Discussions tripartites de Moscou : on se revoit la semaine prochaine

Actualité
26.05.2023

Les rencontres successives de Moscou entre Vladimir Poutine, Ilham Aliyev et Nikol Pashinyan dans la journée d'hier n'ont abouti qu'à la promesse de se revoir… À Moscou dans une semaine.

Par Olivier Merlet

 

« V. Poutine : Nous sommes jeudi aujourd'hui. Avez-vous des souhaits du côté arménien ou de la délégation azerbaïdjanaise ? Parce que nos collègues devront se mettre d'accord. Est-ce que ça va dans une semaine ? Oui ?

N. Pashinyan : Oui.

V. Poutine : Ilham Heydarovitch ?

I: Aliyev : Oui.

V. Poutine : Merci beaucoup à la presse, nous allons travailler un peu à huis clos ».

Minutes précises de la déclaration agréée par les trois chefs d'État, le communiqué du Kremlin tombé en fin de soirée le 25 mai tenait presque de la pièce de théâtre.
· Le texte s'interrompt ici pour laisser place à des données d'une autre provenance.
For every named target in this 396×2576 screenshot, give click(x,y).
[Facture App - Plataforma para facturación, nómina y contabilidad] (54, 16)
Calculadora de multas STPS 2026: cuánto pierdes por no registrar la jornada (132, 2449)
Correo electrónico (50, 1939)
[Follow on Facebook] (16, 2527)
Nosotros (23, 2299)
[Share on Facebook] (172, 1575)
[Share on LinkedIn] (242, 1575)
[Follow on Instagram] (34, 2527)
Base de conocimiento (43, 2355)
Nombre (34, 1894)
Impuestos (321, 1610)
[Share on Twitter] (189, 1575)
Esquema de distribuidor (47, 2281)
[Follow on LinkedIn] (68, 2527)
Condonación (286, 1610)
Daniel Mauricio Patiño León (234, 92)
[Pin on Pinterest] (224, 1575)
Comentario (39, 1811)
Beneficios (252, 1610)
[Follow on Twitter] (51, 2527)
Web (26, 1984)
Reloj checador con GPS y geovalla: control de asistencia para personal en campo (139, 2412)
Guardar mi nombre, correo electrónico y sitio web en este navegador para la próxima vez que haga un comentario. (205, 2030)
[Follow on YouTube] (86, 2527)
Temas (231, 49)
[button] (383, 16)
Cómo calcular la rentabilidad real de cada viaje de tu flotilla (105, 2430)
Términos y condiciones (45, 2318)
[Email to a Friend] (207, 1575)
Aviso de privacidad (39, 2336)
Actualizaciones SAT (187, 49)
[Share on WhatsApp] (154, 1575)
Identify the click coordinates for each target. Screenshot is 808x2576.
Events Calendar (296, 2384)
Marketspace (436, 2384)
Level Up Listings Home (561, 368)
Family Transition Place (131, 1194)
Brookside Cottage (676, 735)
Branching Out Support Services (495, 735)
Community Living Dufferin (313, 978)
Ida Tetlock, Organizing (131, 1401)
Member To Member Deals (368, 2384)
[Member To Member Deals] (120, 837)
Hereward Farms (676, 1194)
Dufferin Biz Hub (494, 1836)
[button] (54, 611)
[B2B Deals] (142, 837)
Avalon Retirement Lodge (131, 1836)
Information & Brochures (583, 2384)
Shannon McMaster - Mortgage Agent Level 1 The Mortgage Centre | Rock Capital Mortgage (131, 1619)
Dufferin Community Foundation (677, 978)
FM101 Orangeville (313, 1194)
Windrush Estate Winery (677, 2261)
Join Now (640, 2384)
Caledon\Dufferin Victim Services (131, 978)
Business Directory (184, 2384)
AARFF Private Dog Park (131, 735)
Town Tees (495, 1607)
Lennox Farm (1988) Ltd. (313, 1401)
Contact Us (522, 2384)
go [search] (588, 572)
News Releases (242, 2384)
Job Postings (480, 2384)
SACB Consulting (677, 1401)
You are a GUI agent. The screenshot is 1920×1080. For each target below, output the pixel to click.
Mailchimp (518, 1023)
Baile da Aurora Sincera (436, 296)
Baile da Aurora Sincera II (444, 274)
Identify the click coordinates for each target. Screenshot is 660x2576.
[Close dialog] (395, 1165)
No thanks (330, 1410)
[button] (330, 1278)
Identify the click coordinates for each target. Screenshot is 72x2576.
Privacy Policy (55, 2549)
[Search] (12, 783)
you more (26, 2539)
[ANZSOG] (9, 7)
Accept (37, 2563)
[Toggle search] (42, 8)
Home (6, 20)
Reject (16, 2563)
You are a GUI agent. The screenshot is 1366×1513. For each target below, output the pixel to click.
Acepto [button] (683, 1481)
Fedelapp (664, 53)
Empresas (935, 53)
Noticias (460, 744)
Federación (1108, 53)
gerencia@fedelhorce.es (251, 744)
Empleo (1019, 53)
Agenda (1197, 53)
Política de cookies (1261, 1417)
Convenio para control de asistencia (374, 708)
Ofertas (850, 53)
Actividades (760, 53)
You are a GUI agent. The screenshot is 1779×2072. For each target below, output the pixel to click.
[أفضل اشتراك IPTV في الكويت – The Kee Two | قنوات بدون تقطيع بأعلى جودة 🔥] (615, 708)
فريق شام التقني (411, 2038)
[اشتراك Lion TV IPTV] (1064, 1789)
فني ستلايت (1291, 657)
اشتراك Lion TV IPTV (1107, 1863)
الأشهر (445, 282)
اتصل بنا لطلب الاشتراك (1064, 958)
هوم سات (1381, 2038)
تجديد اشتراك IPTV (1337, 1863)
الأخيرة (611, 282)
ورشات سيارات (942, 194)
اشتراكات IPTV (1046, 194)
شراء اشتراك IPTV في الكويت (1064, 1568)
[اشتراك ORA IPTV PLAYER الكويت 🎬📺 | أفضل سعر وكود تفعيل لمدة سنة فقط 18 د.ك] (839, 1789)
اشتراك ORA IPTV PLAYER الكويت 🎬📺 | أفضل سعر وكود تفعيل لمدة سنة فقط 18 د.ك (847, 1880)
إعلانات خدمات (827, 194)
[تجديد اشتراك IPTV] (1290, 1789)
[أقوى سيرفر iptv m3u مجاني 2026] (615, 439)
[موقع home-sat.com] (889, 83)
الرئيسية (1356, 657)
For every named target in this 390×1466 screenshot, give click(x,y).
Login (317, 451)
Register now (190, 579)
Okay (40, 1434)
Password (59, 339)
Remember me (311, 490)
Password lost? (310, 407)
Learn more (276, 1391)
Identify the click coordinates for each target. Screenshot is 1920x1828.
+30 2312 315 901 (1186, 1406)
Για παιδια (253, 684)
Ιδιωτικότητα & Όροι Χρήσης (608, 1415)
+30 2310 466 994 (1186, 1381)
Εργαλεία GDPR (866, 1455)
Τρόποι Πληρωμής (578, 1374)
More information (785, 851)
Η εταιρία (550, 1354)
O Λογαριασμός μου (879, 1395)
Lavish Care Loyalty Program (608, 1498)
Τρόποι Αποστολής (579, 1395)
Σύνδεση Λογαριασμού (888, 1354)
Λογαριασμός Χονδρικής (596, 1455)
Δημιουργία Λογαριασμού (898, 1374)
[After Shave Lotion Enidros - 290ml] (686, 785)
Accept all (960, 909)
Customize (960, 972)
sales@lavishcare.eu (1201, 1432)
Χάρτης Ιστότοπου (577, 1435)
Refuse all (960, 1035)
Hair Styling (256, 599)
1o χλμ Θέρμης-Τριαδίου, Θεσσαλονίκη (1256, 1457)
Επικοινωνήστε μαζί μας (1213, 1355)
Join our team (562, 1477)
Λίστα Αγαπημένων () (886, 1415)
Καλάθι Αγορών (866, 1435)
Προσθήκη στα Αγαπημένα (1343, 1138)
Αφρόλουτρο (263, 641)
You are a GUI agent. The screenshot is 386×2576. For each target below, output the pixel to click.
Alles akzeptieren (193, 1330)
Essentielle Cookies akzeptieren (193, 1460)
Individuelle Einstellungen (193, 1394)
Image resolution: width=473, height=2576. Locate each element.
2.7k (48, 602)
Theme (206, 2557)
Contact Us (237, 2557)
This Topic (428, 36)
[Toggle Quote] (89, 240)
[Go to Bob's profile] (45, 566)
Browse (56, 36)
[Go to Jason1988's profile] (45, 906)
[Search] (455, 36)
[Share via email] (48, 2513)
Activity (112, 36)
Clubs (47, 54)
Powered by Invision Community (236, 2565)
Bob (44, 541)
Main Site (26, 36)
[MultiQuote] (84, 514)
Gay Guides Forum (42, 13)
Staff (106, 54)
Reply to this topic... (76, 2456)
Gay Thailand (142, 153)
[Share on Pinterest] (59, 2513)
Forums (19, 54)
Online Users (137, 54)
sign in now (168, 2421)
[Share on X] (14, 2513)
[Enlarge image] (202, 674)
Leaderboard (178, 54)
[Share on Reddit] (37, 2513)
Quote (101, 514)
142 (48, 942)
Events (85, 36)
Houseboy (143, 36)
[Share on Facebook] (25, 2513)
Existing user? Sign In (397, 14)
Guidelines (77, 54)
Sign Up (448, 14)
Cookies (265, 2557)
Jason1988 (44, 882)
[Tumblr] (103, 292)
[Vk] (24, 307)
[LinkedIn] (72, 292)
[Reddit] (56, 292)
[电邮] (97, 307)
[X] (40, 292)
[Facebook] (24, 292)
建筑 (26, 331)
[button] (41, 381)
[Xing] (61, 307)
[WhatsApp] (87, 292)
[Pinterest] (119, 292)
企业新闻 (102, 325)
Dans le rôle-titre, Vladimir Poutine bien sûr, et dans son épilogue, tout y était, c'est à dire rien, aucune information sinon celle de se revoir, dans une semaine, comme de bons amis. « Et allons maintenant discuter seuls à seuls »...

Un peu plus tôt dans l'après-midi, lors du Conseil des dirigeants de l'Union économique eurasiatique qui les avait réunis à Moscou, Ilham Aliyev et Nikol Pashinyan s'étaient livrés devant micros et caméras à une nouvelle passe d'armes sémantique sur la notion de corridor.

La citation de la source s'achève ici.